** EXERCISE DATA follows **
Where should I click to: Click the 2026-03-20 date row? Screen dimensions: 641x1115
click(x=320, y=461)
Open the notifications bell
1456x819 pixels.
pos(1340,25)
** End of EXERCISE DATA **
** EXERCISE DATA follows **
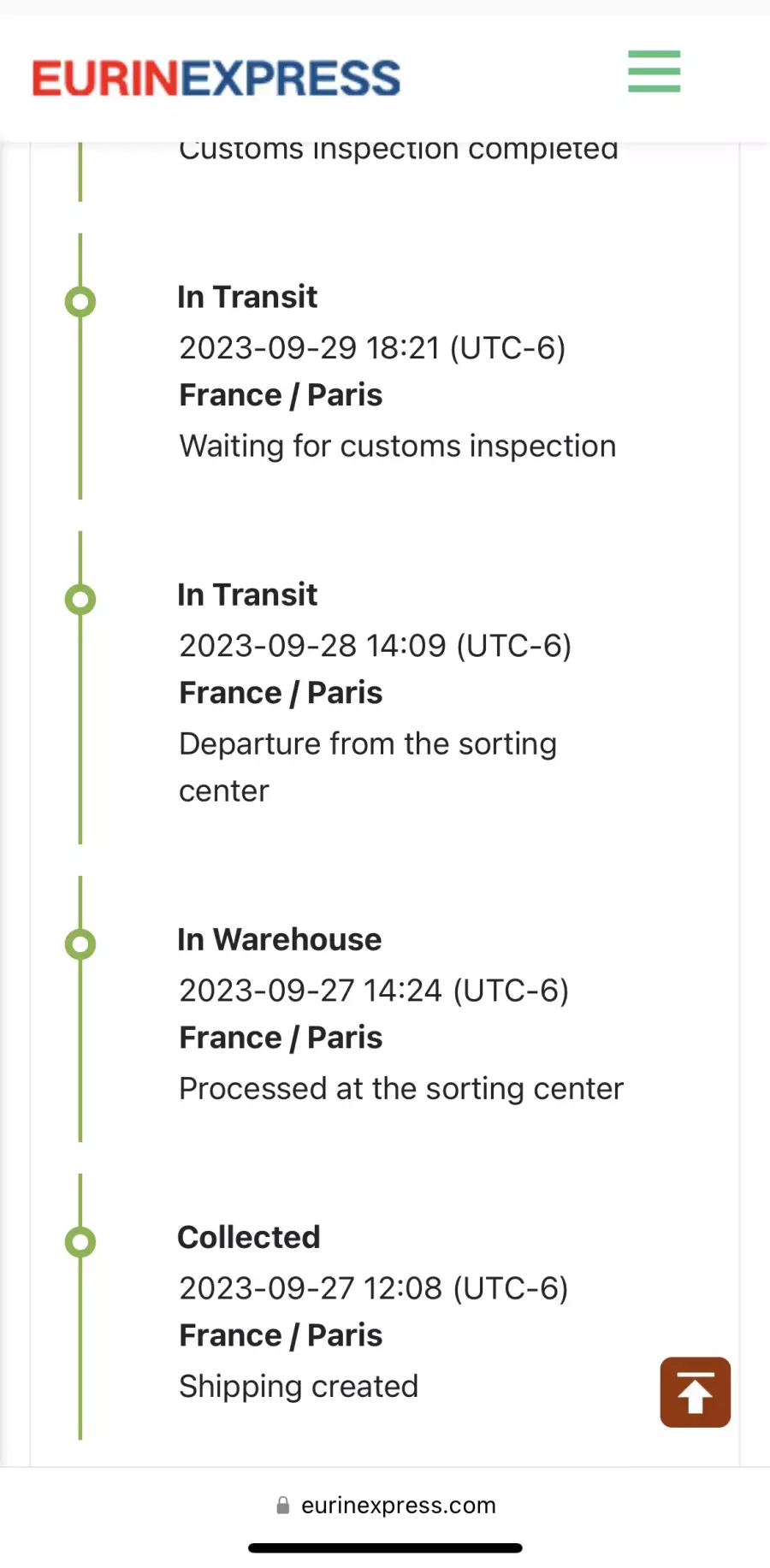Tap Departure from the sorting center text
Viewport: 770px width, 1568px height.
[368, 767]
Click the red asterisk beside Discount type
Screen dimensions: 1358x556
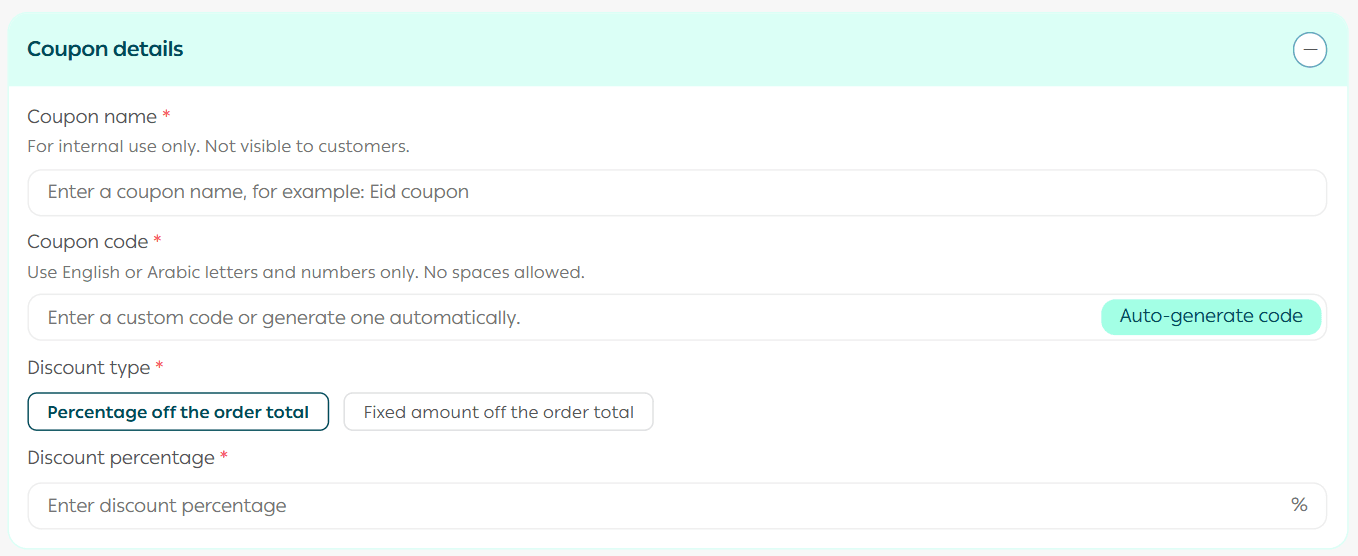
** End of EXERCISE DATA **
**EXERCISE AIM**
Give back exactly the lines of the listing above that run from the line with "Click the red asterisk beside Discount type" to the line with "Screen dimensions: 1358x556", inclusive.

**EXERCISE RESPONSE**
Click the red asterisk beside Discount type
Screen dimensions: 1358x556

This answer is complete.